Becca Stevens Is Going to the White House

But not as president. Yet.

Stevens (courtesy of HER)

The only reason I haven’t gone on and on about Becca Stevens in these pages yet is that she’s no secret. Can there be anyone left in Nashville who doesn’t already know about Stevens’ groundbreaking work as founder of Magdalene? For those who don’t, here’s the backstory.

I’ve been an admirer for years. I first met Stevens in 2003, when I did a story for Nashville Public Radio about Thistle Farms, a cottage industry Stevens had just founded to help fund the recovery program, and to give Magdalene’s women a safe place to work, a way to belong. A few years later I returned to do another WPLN feature on a book the women wrote together. You can hear them tell their personal, often horrific stories of life on the streets and read excerpts from Find You Way Home here.

Meanwhile, as so often happens, I became more than just a journalist telling a story. I became a fan: of Stevens, of the women who’ve done the hard work to take control of their lives, and of the community they’ve created together, one that transforms everyone it touches, and our city, and maybe even our world.

The first time I interviewed Stevens, I was struck by her rare combination of talents, seemingly engineered to produce the ideal person to do exactly what she does. She’s got all the characteristics you’d expect of an Episcopal priest whose calling is to help former prostitutes and addicts escape the streets: passion, vision, energy, profound compassion.

The Women of Magdalene

But there’s something else that sets her apart, a gift that has allowed her to disperse her message widely and to collect a bright, committed team to her cause: Star power. Charisma. The duende, as the Spanish so artfully put it. Which you could define as the spirit of evocation, soul, authenticity, emotion. And let me tell you: this matters.

Stevens is a master storyteller, a brilliant speaker who finds just the right balance between delivering a well-honed spiel and channeling magic. She stays on message, choosing her words with the confidence and precision of a trained actor with a great scriptwriter in the wings. But her performance never feels staged or over-rehearsed. Whether she’s talking to a seasoned NPR reporter like Jacki Lyden (e.g. this video) or persuading a roomful of donors to open the floodgates, she seldom fails to sound the right chord—it always feels as though she’s in your kitchen, telling you the story for the first time.

This is an amazing and rare ability. It’s a big part of what has allowed Stevens to raise 12 million dollars for Magdalene, build six residential facilities, and graduate 150 women from the program, without asking them to pay one penny.

It’s that union of Stevens’ singular vision, and the energy to carry it out, with her prodigious skills as a communicator that have carried her and Magdalene beyond the usual limits of what a small local nonprofit can do.
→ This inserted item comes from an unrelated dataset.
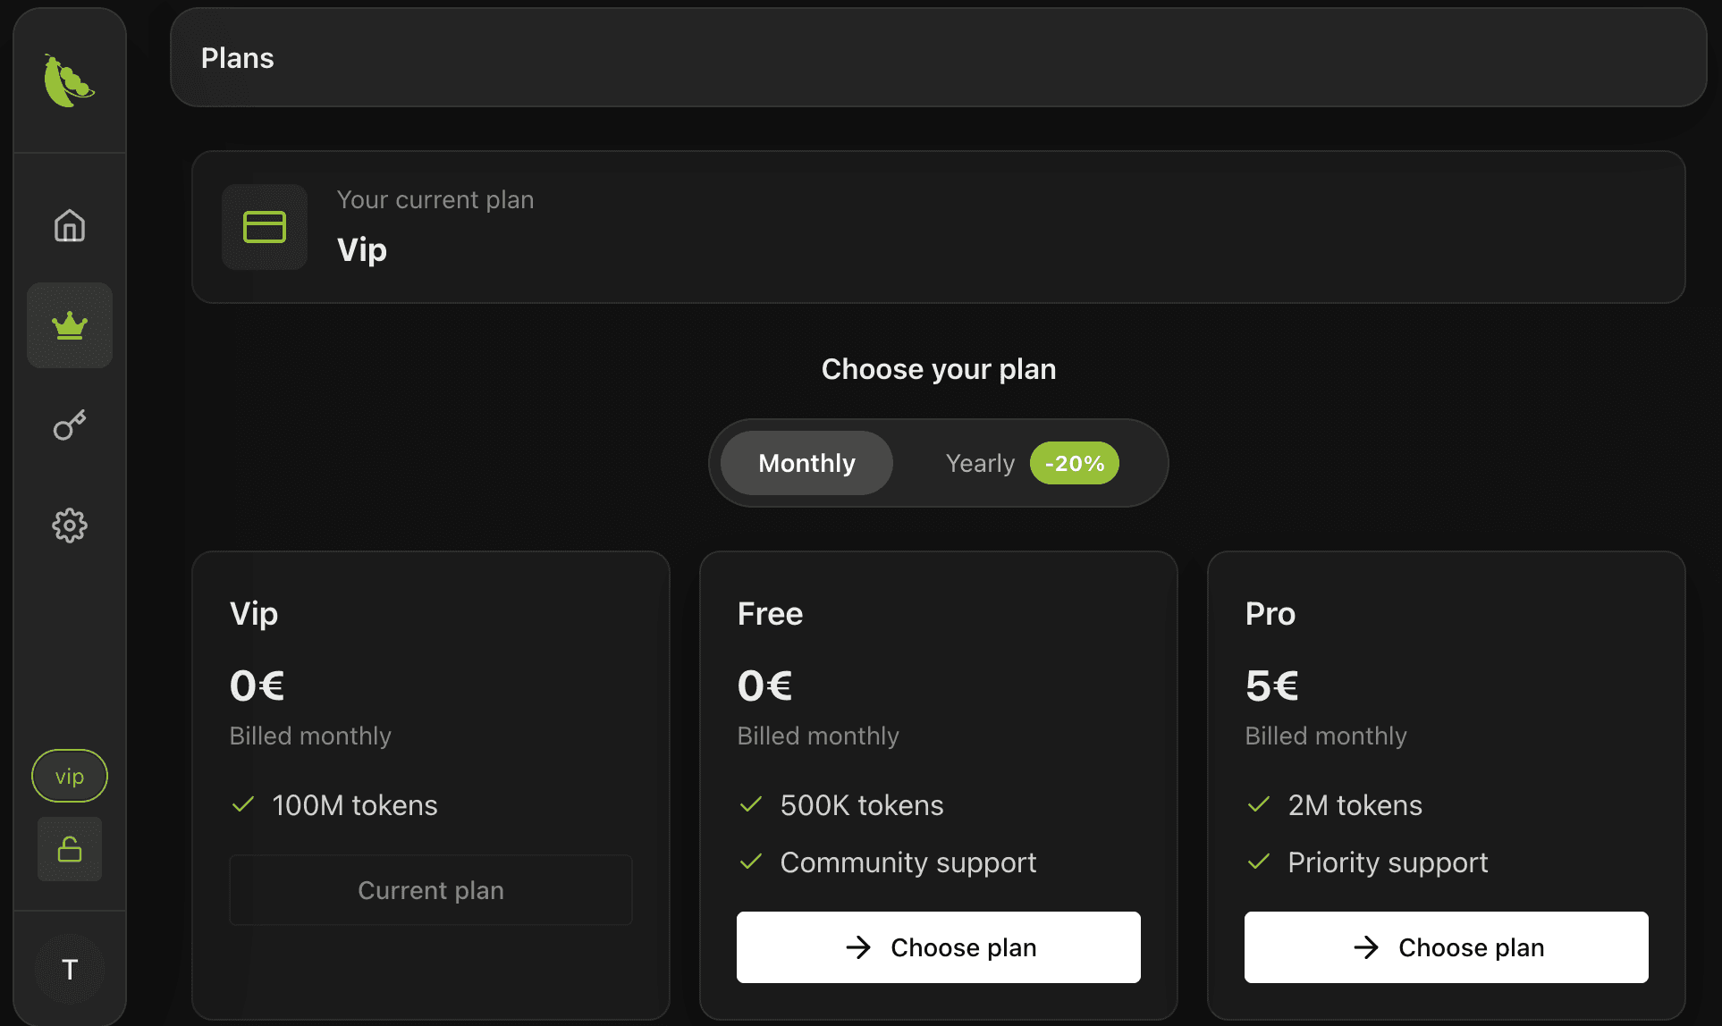Image resolution: width=1722 pixels, height=1026 pixels.
Task: Select the crown Plans icon
Action: 70,325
Already, organizations from around the country have begun seeking her out, hoping to imitate her program’s model in their cities.

And then, this coup: in April, NPR reporter Jacki Lyden and her crew spent several weeks with Stevens and the women of Magdalene and produced a beautiful, heart-wrenching radio series highlighting the program, the women’s stories, and Thistle Farms. (See links below.) A huge deal, this kind of press. And the icing on the cake: Predsident Obama has just recognized Stevens as a “Champion of Change” and will recognize her at a White House ceremony tomorrow.
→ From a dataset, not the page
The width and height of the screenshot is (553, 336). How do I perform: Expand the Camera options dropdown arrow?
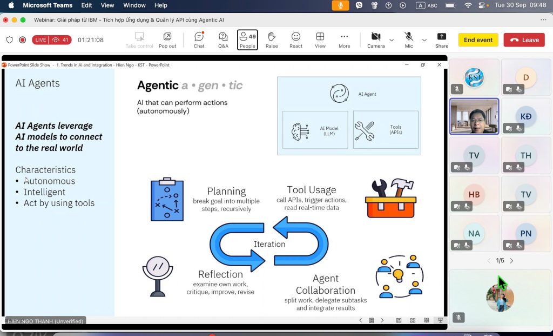[392, 40]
This isn’t simply a vindication of Stevens’ ideas and work. It’s a free supply of rocket fuel to help launch her vision to wherever she chooses to take it. This kind of recognition opens checkbooks, and it carries her message aloft on the four winds. It’s what happens when you unite great message with great messenger.

I wonder what all this is like for her. In certain quiet moments, it’s probably a little bit scary to watch some idea hatched alone in a kitchen 20 years ago grow so much bigger than any one person. But I’ll bet she’s thinking, How many more women can we tell “yes” now? How much faster can we build new beds to fill?

And Magdalene’s waiting list keeps growing.

Stephen Alvarez for NPR

To listen to the NPR series on Magdalene, click these:

Part 1: For Prostitutes, an Alternative to the Streets

Part 2: Relapse and Recovery: A Tale of Two Prostitutes

Part 3: A Business That Helps Prostitutes Bloom in Recovery

One thought on “Becca Stevens Is Going to the White House

  1. Having known Becca many years ago, it is no surprise that she is contributing so valuably to the world around her. That she is being so richly recognized for her remarkable gifts is exciting. She is clearly someone who moves beyond recognition of need and onto how to meet that need. Godspeed.